_EXTRACT TO READ_

This post originally appeared on Integrated Diabetes Services.
If you’re living with diabetes, you have been told many times and in many ways – Check your sugar, test, monitor your glucose, do your finger sticks….. You have also likely been told that this is how you learn your current glucose (sugar) level.
I’m wondering how much information you’ve been given about why checking your blood sugar is helpful to you and what it means at different points in your day?
Your Body at Work
The pancreas and the body are truly amazing when it comes to keeping checks and balances within our systems. As far as your blood sugar goes – the pancreas and the liver perform a seamless dance to metabolize food/energy/sugar to make sure that all the other systems get just the right amount they need at just the right time when they need it.
When you live with diabetes, your body’s ability to do that dance breaks down and requires that a third partner be entered into the mix – that partner is you! Your non-diabetes pancreas and liver had blood sugar management skills literally hardwired into their DNA. These are skills that we continue to only dream about matching from the outside (by injecting insulin).
Effortlessly, these amazing organs knew how much to adjust for exercise, when to release insulin quickly, when to dole it out slowly over hours, and how to auto-correct with a perfect shot of glucose if we added a late variable to the mix (say going on a roller coaster after eating pizza).

_ACTIVITY_
Extract the full post above on checking blood sugar with diabetes, reproducing every word without change.

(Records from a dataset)
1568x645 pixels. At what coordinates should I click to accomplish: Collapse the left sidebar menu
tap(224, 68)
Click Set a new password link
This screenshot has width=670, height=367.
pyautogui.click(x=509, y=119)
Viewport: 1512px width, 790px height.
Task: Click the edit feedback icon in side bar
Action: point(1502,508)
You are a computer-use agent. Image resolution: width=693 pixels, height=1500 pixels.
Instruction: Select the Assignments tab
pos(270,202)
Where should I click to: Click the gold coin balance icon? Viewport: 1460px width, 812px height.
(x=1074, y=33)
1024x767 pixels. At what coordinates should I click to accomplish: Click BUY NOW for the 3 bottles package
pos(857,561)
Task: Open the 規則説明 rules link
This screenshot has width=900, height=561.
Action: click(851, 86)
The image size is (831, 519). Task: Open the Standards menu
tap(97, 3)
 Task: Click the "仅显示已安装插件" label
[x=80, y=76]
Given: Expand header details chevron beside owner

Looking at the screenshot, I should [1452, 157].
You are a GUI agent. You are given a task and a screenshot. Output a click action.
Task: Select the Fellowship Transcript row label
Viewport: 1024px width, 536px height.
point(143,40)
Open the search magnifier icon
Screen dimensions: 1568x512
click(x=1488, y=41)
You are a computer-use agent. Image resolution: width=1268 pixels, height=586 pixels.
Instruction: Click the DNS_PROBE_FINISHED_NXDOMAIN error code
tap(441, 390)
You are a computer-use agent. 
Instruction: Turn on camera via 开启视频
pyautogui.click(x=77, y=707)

_PROBLEM SOLUTION_
This post originally appeared on Integrated Diabetes Services.
If you’re living with diabetes, you have been told many times and in many ways – Check your sugar, test, monitor your glucose, do your finger sticks….. You have also likely been told that this is how you learn your current glucose (sugar) level.
I’m wondering how much information you’ve been given about why checking your blood sugar is helpful to you and what it means at different points in your day?
Your Body at Work
The pancreas and the body are truly amazing when it comes to keeping checks and balances within our systems. As far as your blood sugar goes – the pancreas and the liver perform a seamless dance to metabolize food/energy/sugar to make sure that all the other systems get just the right amount they need at just the right time when they need it.
When you live with diabetes, your body’s ability to do that dance breaks down and requires that a third partner be entered into the mix – that partner is you! Your non-diabetes pancreas and liver had blood sugar management skills literally hardwired into their DNA. These are skills that we continue to only dream about matching from the outside (by injecting insulin).
Effortlessly, these amazing organs knew how much to adjust for exercise, when to release insulin quickly, when to dole it out slowly over hours, and how to auto-correct with a perfect shot of glucose if we added a late variable to the mix (say going on a roller coaster after eating pizza).